Last month’s fire at an apartment block in Johannesburg’s central business district, in which 77 people died, is just such a disaster. The inferno laid bare a collapse in law and order and a shameful dereliction of state duty, particularly towards immigrants.
Fire broke out at around 1am on August 31. Residents lived packed together in partitioned rooms. Tin shacks sprouted around the building. Gates that could have served as escape routes were padlocked shut. Many of those who got out of the five-storey building shimmied down sheets. Others jumped from the burning building, often to their death.
The tragedy occurred at 80 Albert Street, no ordinary building. In the apartheid era it carried its own foul symbolism. Then it was the Pass Laws office, issuer of the hated “dompas”, an internal passport that segregated the population along racial lines. After the end of apartheid in 1994, it became a women’s refuge. Then the NGO that ran it collapsed and it became one of many “hijacked buildings”, taken over by gangland landlords who extract “rent” from buildings they do not own. Thus began a swift descent to death trap.
Gangs controlling the building subdivided rooms, even converting communal showers to living quarters. Many residents were immigrants with nowhere else to go. The city cut the building’s water and electricity, but service of a sort continued through illegal connections. With no showers, residents washed in plastic buckets. With only filthy toilets, they made do with public facilities. They bolted themselves in their rooms to avoid violence in corridors where gunfire was commonplace.
That 80 Albert Street became a privatised pocket of hell reflects a broader lawlessness. Carjackings came before building-jackings. Some of the most efficient businesses in South Africa are the “chop shops” that transform stolen cars into spare parts. When power goes off, a reliably frequent occurrence, gangs and petty thieves steal copper cable. Many of the rails of the train system have been hauled off and sold.
Selling off South Africa piece by piece at street level takes its cue from government. Under Jacob Zuma, it was official policy. Cyril Ramaphosa, who succeeded Zuma as president in 2018, promised to restore probity. But once government has been sold to the chop shop it is hard to reconstruct.
Immigration is another smouldering issue. Most of the residents of 80 Albert Street were foreigners, many from Malawi and Tanzania. As the ruling African National Congress likes to point out, as dysfunctional as South Africa is, it offers more economic opportunity than most of its neighbours. Zimbabwe’s economy collapsed years ago. In the Democratic Republic of Congo job prospects are slim.
More than a few South African politicians like to cast immigrants as undocumented criminals. In fact, most work ferociously hard, sending money home to parents or children. Take an Uber, talk to a truck driver, go to a restaurant: whether they are more motivated, better educated or free from the collective trauma of apartheid, many immigrants find work where South Africans cannot. South Africa’s youth unemployment is approaching 50 per cent.
Foreigners face the constant threat of violence or extortion, from both neighbours and police. During bouts of violence, foreigners bear the brunt. Though Ramaphosa has made a stand against xenophobia, many of his officials have not. Some have come close to praising vigilante attacks on “undocumented aliens” as a civic duty.
Beneath it all lies a dysfunctionality of politics. In 2021 municipal elections, the ANC fell below 50 per cent for the first time since the end of apartheid. A plethora of parties cobbled together volatile coalitions to run cities and municipalities. Johannesburg has had six mayors in the past three years.
Administrations come and go. But chaos and lawlessness remain. Johannesburg’s officials knew full well what was going on at 80 Albert Street and dozens of other buildings like it. But they lacked the will or capacity to do anything about it.
After next year’s presidential election, where the ANC is likely to fare badly, coalition government could become a feature of national government too. It is not likely to be pretty.

[EXERCISE AIM]:
Reproduce the passage on the Johannesburg fire word for word, starting at "That 80 Albert" and ending at "hard to reconstruct.". Rely solely on the passage about the Johannesburg building fire.

[INFORMATION SHOWN]:
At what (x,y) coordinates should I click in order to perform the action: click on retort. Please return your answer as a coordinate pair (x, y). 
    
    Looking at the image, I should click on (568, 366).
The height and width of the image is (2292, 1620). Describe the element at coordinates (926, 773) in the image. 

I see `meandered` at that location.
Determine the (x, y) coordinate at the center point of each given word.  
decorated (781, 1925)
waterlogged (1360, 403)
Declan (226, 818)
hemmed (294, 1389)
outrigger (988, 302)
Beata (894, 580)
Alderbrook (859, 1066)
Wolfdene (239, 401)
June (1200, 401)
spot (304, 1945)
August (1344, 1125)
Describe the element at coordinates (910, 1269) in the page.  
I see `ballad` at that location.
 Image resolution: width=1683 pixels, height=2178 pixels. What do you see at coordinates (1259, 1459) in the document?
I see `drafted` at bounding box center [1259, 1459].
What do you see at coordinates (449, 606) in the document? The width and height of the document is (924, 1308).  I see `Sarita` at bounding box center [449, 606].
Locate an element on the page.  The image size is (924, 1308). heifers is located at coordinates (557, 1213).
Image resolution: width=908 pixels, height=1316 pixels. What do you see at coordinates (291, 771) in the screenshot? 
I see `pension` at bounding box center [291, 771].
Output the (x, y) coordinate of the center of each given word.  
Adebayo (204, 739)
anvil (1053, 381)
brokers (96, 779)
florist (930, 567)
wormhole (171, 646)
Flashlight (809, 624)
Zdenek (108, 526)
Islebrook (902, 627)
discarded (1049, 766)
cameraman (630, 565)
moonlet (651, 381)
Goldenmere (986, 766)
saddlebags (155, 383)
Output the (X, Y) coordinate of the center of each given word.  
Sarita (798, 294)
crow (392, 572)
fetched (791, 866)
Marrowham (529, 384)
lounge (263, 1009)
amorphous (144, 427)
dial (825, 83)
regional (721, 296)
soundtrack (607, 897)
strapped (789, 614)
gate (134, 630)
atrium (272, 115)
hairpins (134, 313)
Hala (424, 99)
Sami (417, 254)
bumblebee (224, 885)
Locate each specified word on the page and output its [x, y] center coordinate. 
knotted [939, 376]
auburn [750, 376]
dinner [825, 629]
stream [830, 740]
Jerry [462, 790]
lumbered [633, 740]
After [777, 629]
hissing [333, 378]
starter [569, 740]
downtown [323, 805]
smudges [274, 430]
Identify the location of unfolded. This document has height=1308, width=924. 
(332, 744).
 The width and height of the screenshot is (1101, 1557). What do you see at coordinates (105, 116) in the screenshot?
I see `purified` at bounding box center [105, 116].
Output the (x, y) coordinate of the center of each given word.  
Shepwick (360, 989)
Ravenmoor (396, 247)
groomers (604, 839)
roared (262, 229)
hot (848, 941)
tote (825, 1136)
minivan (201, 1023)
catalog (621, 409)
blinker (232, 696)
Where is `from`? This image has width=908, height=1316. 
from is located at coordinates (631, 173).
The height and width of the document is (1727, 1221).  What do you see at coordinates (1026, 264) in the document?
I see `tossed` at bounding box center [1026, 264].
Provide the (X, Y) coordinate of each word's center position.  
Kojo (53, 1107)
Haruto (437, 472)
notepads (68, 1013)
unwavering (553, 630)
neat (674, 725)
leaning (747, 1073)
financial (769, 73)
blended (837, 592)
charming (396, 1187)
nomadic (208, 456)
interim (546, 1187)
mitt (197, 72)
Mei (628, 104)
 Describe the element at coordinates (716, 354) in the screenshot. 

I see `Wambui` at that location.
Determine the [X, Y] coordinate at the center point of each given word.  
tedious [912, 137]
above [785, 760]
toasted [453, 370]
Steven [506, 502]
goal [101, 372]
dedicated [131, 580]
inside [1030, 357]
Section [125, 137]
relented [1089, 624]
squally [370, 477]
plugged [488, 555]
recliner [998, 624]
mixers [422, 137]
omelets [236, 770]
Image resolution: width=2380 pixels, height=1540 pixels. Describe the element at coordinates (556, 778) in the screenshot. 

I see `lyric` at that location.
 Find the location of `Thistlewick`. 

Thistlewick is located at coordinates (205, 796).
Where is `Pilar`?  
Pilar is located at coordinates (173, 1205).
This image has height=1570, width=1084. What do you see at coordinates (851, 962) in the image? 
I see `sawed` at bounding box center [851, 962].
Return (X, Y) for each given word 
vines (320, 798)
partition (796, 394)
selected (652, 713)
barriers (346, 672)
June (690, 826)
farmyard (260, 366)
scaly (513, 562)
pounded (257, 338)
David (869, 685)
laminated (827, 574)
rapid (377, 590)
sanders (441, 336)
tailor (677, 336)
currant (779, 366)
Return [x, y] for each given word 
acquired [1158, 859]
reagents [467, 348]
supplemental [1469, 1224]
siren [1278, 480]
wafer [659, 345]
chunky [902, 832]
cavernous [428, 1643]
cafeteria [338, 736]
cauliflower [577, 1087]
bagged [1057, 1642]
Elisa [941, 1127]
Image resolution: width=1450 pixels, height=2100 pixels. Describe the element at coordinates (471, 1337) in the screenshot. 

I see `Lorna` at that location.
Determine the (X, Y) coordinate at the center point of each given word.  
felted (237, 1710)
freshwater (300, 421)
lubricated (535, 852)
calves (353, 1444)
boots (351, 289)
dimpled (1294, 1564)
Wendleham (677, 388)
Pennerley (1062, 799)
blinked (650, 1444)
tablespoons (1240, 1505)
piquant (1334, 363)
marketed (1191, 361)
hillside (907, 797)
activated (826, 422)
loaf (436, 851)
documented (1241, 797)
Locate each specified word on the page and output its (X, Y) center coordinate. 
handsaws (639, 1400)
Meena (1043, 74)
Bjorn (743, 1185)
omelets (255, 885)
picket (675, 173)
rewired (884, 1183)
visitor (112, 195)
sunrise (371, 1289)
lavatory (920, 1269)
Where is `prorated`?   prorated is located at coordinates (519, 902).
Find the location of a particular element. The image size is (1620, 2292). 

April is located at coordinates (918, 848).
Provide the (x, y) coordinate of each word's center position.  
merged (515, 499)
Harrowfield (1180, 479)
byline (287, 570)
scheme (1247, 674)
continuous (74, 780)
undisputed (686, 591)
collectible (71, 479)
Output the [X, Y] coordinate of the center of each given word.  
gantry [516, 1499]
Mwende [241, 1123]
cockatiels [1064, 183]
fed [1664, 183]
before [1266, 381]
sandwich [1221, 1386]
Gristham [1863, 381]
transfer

[ANSWER IN FULL]:
That 80 Albert Street became a privatised pocket of hell reflects a broader lawlessness. Carjackings came before building-jackings. Some of the most efficient businesses in South Africa are the “chop shops” that transform stolen cars into spare parts. When power goes off, a reliably frequent occurrence, gangs and petty thieves steal copper cable. Many of the rails of the train system have been hauled off and sold.
Selling off South Africa piece by piece at street level takes its cue from government. Under Jacob Zuma, it was official policy. Cyril Ramaphosa, who succeeded Zuma as president in 2018, promised to restore probity. But once government has been sold to the chop shop it is hard to reconstruct.